I'm working through Vakil and Beauville's notes on Rational Surfaces; there are a few details which are eluding me for the time being. I think the foundations are that we want to consider $\mathbb{P}^{2}$, with $H$ denoting the divisor class of a line in $\mathbb{P}^{2}$. Let's now blow-up $\mathbb{P}^{2}$ at $n$ distinct points $p_{1}, \ldots, p_{n}$ with exceptional divisors $E_{1}, \ldots, E_{n}$. Vakil states that the sections of the line bundle $\mathcal{O}(aH-E_{1} - \ldots - E_{n})$ correspond to a linear system of degree $a$ divisors of $\mathbb{P}^{2}$ which contain the points $p_{1}, \ldots, p_{n}$. This much I think I understand. And even more simply, the full linear system of conics on $\mathbb{P}^{2}$ is simply $\mathcal{O}(2H)$ which of course corresponds to the Veronese embedding $\mathbb{P}^{2} \hookrightarrow \mathbb{P}^{5}$. In the intersection ring, we have the relations $H^{2}=1$, $E_{i} \cdot E_{j}=0$, $H \cdot E_{i}=0$, and $E_{i}^{2}=0$.
My first confusion is the following. Of course both linear systems given above provide embeddings into larger projective spaces. The degree of this embedding is apparently given, in the case of $\mathbb{P}^{2} \hookrightarrow \mathbb{P}^{5}$ as $2H \cdot 2H=4$. I see clearly where the 4 comes from, but why did we square the class $2H$? This is indeed consistent with the Veronese surface being degree 4.

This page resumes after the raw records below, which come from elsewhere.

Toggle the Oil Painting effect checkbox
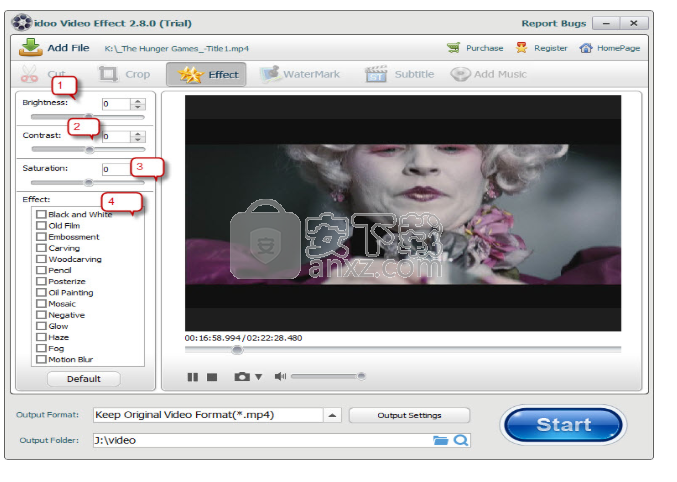This screenshot has height=482, width=677. click(x=41, y=293)
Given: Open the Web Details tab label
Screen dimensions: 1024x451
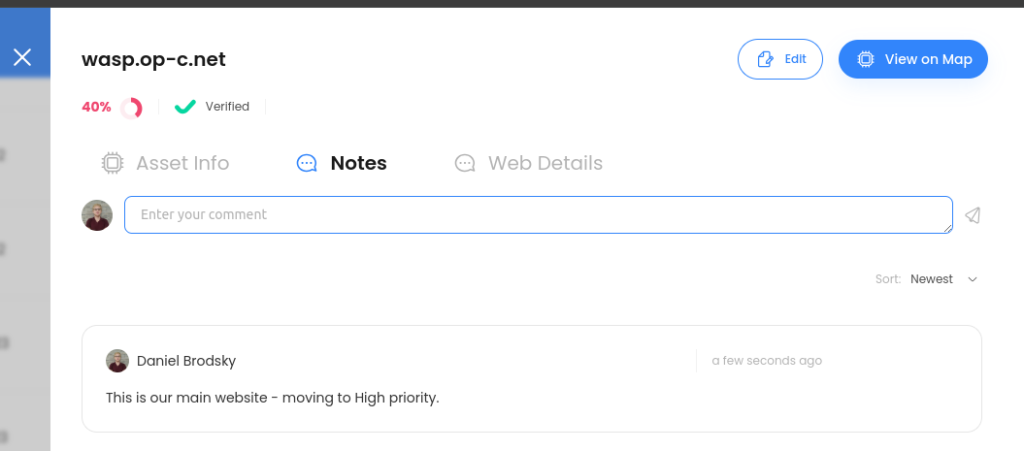Looking at the screenshot, I should pos(545,163).
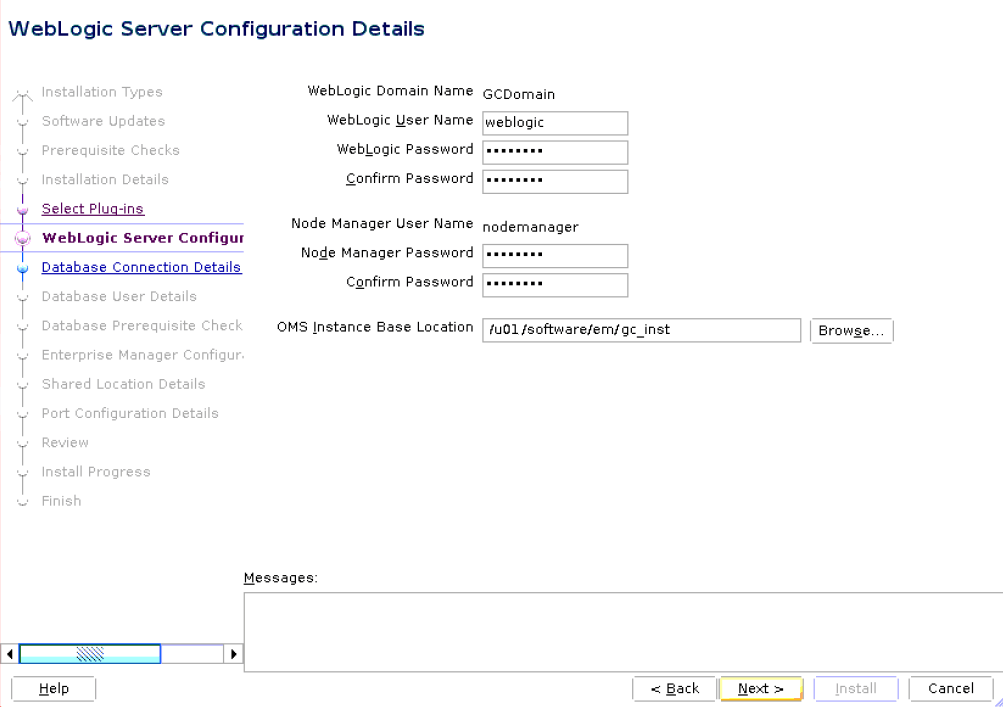Viewport: 1003px width, 707px height.
Task: Click the Installation Types step node icon
Action: (x=22, y=92)
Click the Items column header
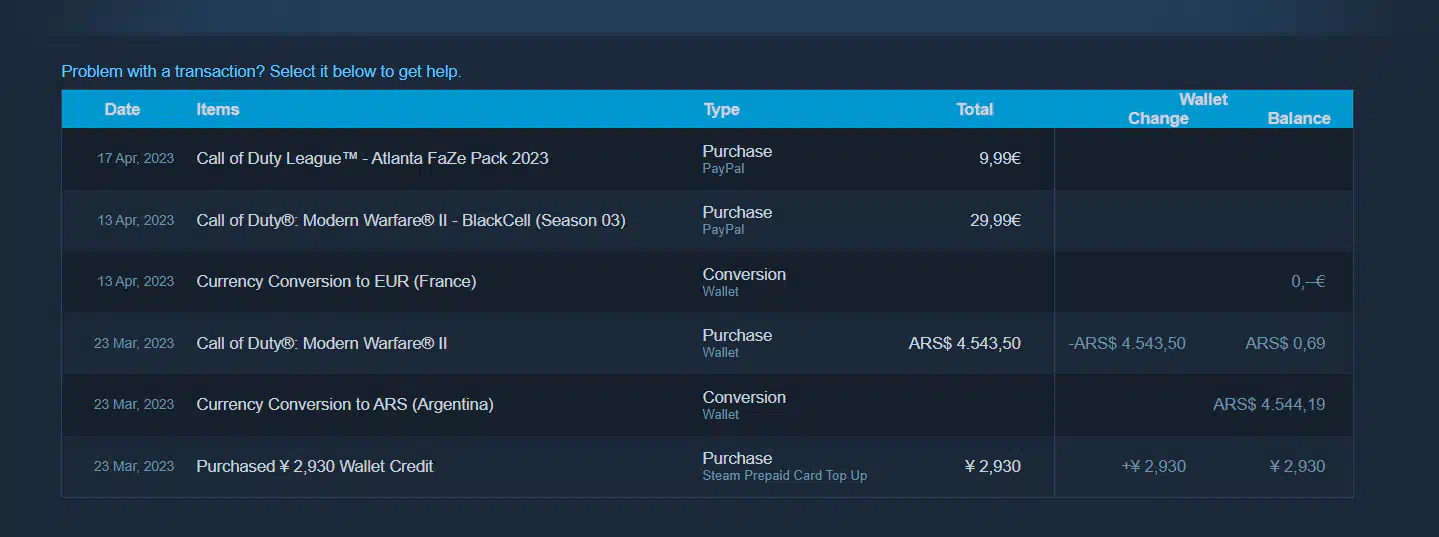 [218, 109]
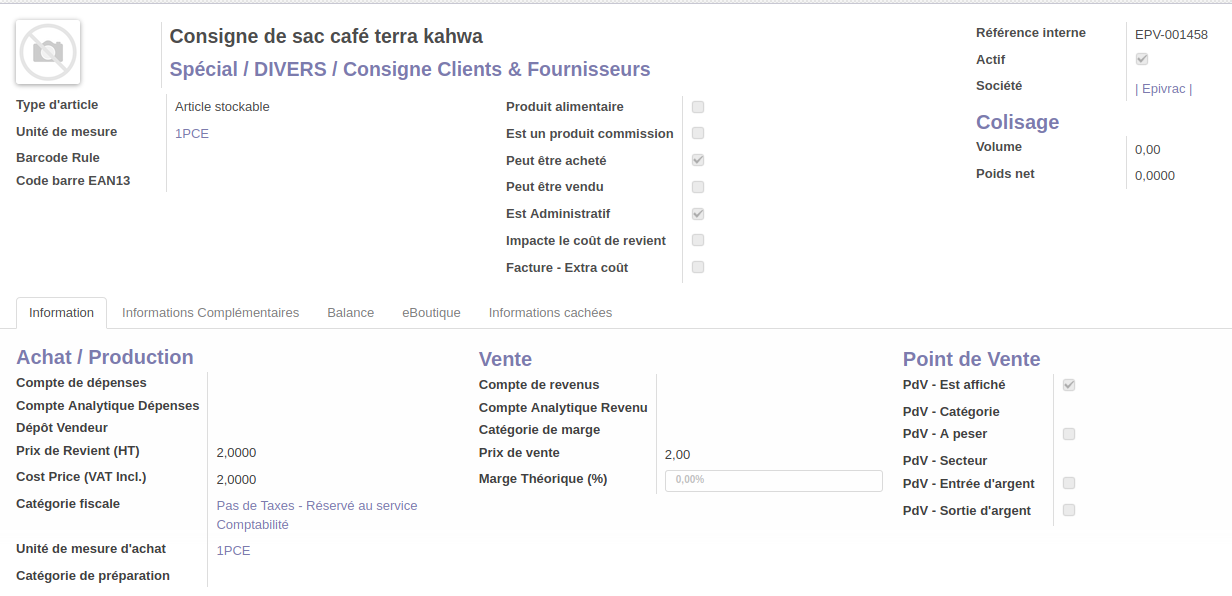Toggle PdV - Est affiché checkbox

pyautogui.click(x=1069, y=385)
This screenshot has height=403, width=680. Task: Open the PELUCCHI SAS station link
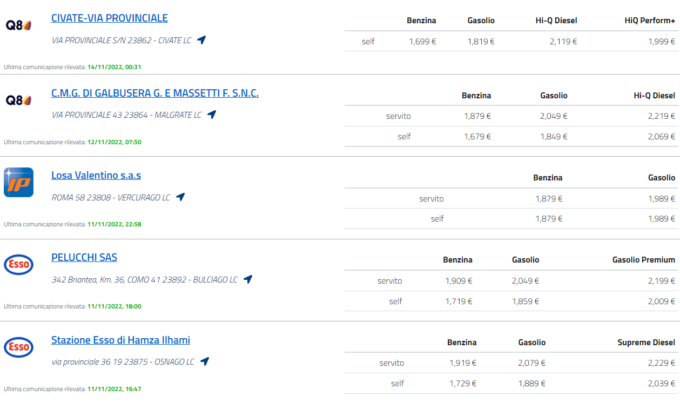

Moreover, if you consider all conics in $\mathbb{P}^{2}$ passing through some fixed point $p_{1}$, you consider divisors $2H-E_{1}$, and square them to get a degree 3 surface in $\mathbb{P}^{4}$. Again, I am not seeing why we square the class.
Finally, I think this cubic surface in $\mathbb{P}^{4}$ arises via projection away from a point in the Veronese surface. Can someone help me with some geometric intuition of this, and how it may relate to the above? I'm guessing the point in the Veronese surface from which we project away, should be the image of the point in $\mathbb{P}^{2}$ through which all conics pass.